→ **TASK INSTRUCTIONS**:
1. In the text on Abbott's first years in the Commons, write out everything from "A few white" down to "bottle of champagne.", putting "wine" in place of "champagne".
2. According to the text on Abbott's first years in the Commons, where did she deliberately sit at the official opening of parliament after the 1987 election?

→ **DOCUMENT TEXT**:
+--

She was used to operating in white environments, but in the Commons the scrutiny was even more intense than usual. She tried to tune it out: “Life had taught me, you just had to get on with things. If you allow yourself to be derailed by racism, you won’t do anything.” At times, she turned the long history of prejudice in the Commons back against the racists. At the official opening of parliament after the 1987 election, she deliberately sat in the spot on the opposition benches that had once been habitually occupied by Enoch Powell.

A few white MPs tried to make her feel she belonged. “Jeremy [Corbyn] was very supportive,” she recalled. While others kept their distance, he sat with Abbott, Grant, Boateng and Vaz in the Commons. Tony Banks, a more flamboyant leftwing MP, took her to the Smoking Room, a Commons bar long associated with Conservative MPs and boozy machismo, on her very first day. Pointedly, he bought her a bottle of champagne.

Support also came from outside parliament, from black people and others not just in her constituency but all over the country. As she had acknowledged on election night, “a lot of hope” had been invested in her. With this hope came demands. There were thousands of letters, telephone calls, requests for meetings, requests for her to intervene in people’s troubles, to take a stand on race-related issues. She and the three other black and Asian MPs were expected to act as role models and to clear the way for others to follow. At times, the burden of all these roles was too much. Often during the first few months after being elected, Abbott said later, she was in a kind of daze. “She used to ring me up all the time,” an old ally of hers from the Labour Black Sections movement told me. “She was quite needy.”

+--

→ **Collected data entries**:
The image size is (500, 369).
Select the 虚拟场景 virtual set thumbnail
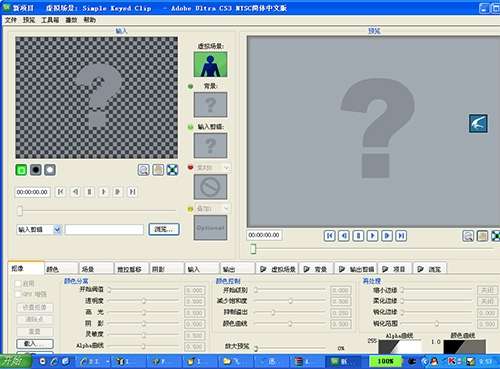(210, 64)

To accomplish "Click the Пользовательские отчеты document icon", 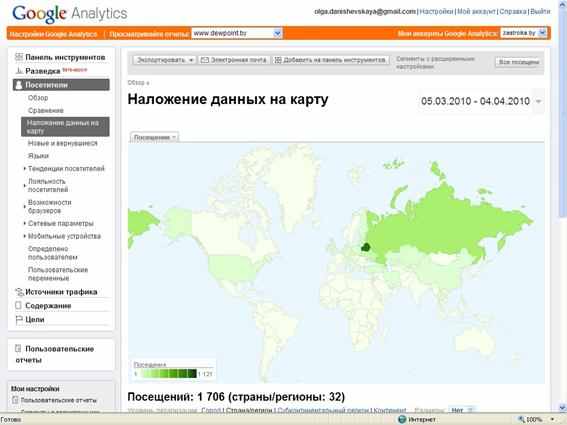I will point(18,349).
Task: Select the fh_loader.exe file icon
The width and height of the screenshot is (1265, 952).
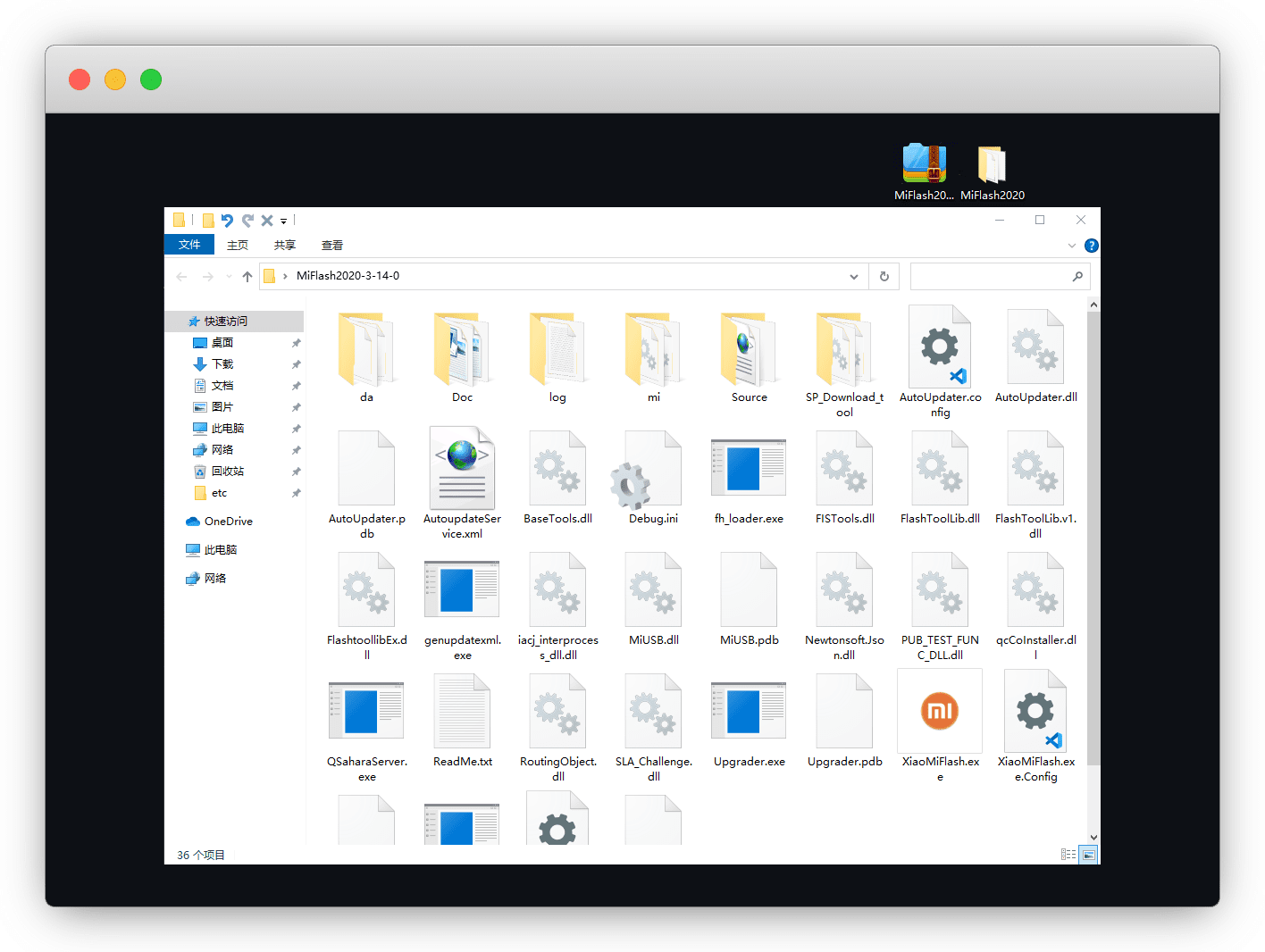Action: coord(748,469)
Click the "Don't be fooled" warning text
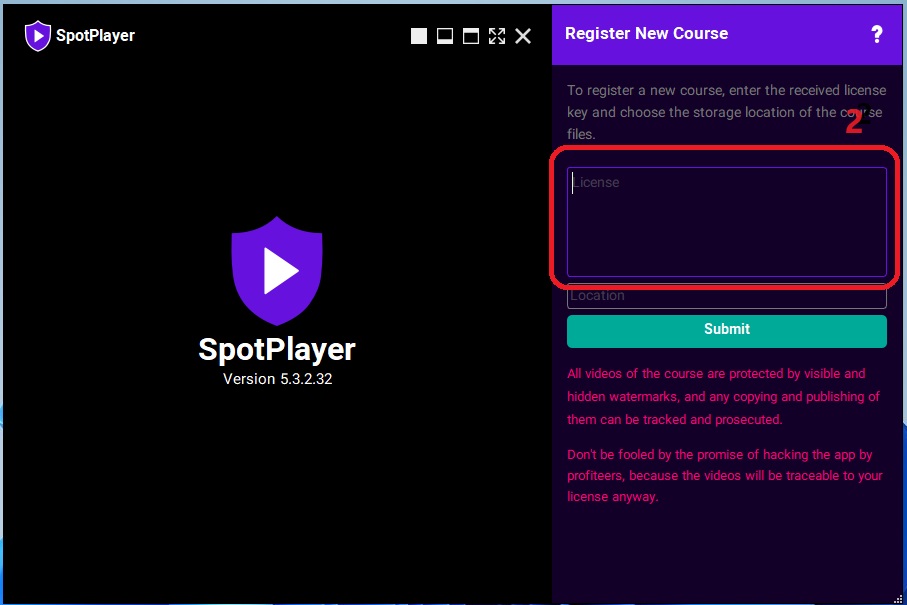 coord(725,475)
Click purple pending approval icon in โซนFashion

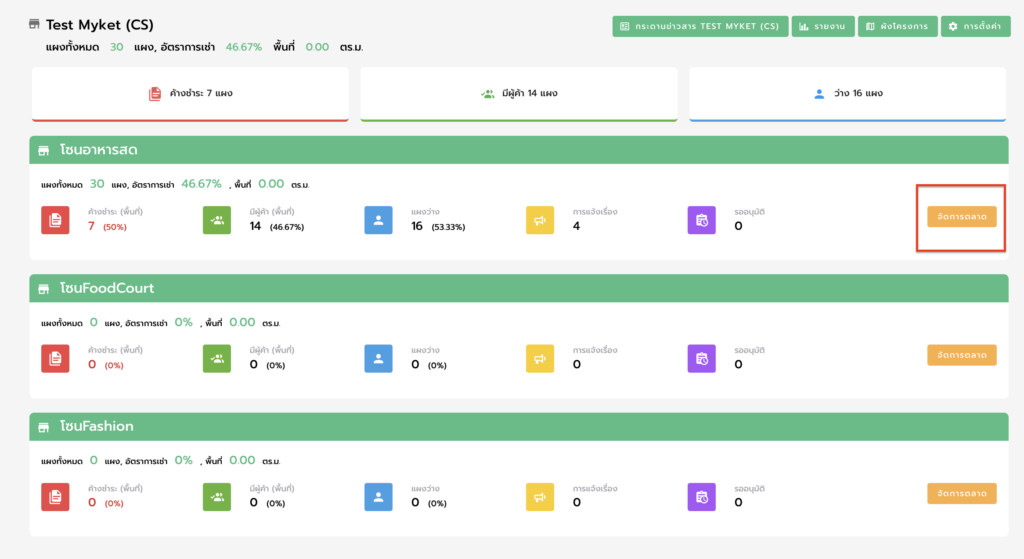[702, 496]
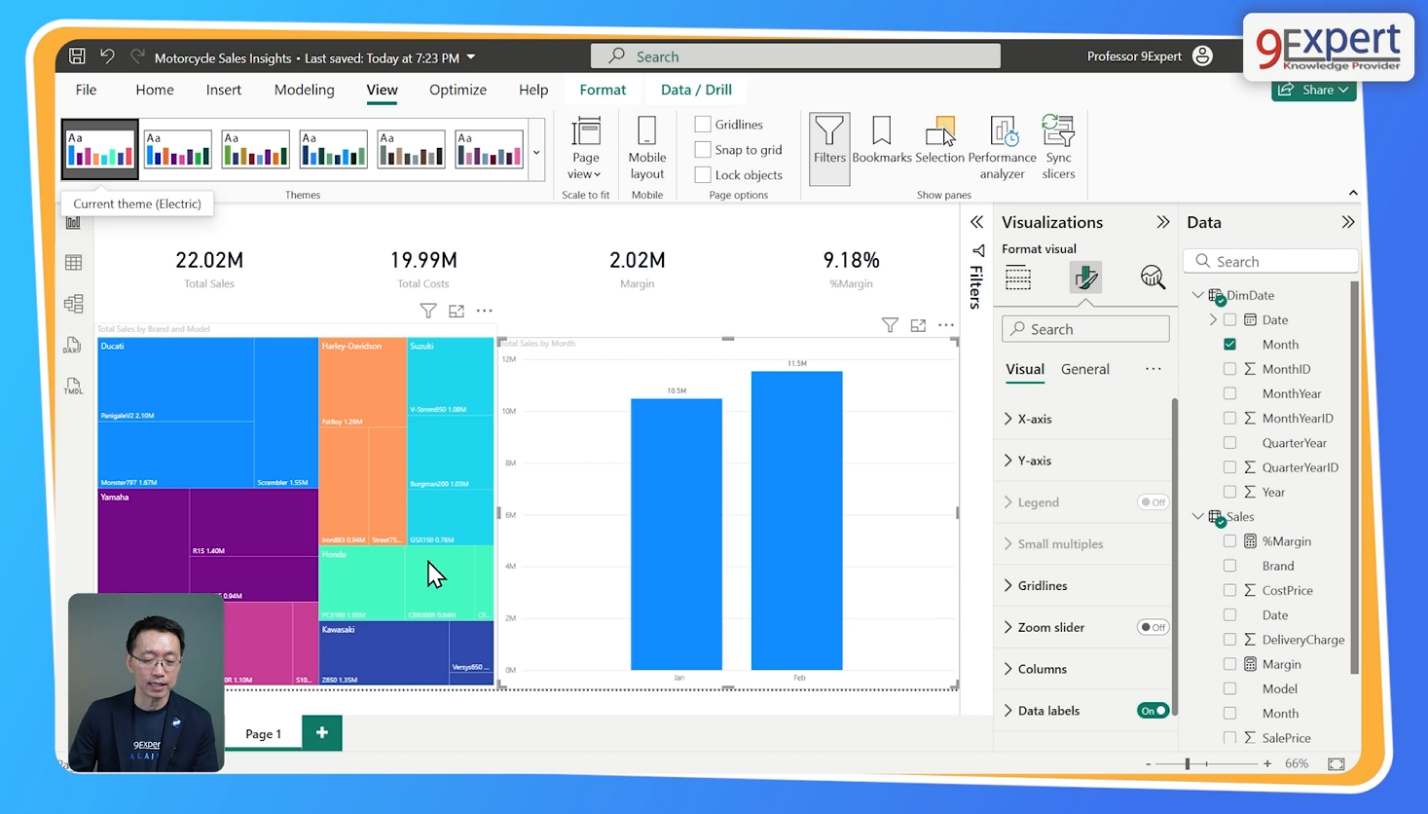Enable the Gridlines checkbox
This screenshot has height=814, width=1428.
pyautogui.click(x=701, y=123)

+--

→ **RESPONSES**:
1.
A few white MPs tried to make her feel she belonged. “Jeremy [Corbyn] was very supportive,” she recalled. While others kept their distance, he sat with Abbott, Grant, Boateng and Vaz in the Commons. Tony Banks, a more flamboyant leftwing MP, took her to the Smoking Room, a Commons bar long associated with Conservative MPs and boozy machismo, on her very first day. Pointedly, he bought her a bottle of wine.

2. In the spot on the opposition benches that Enoch Powell had once habitually occupied.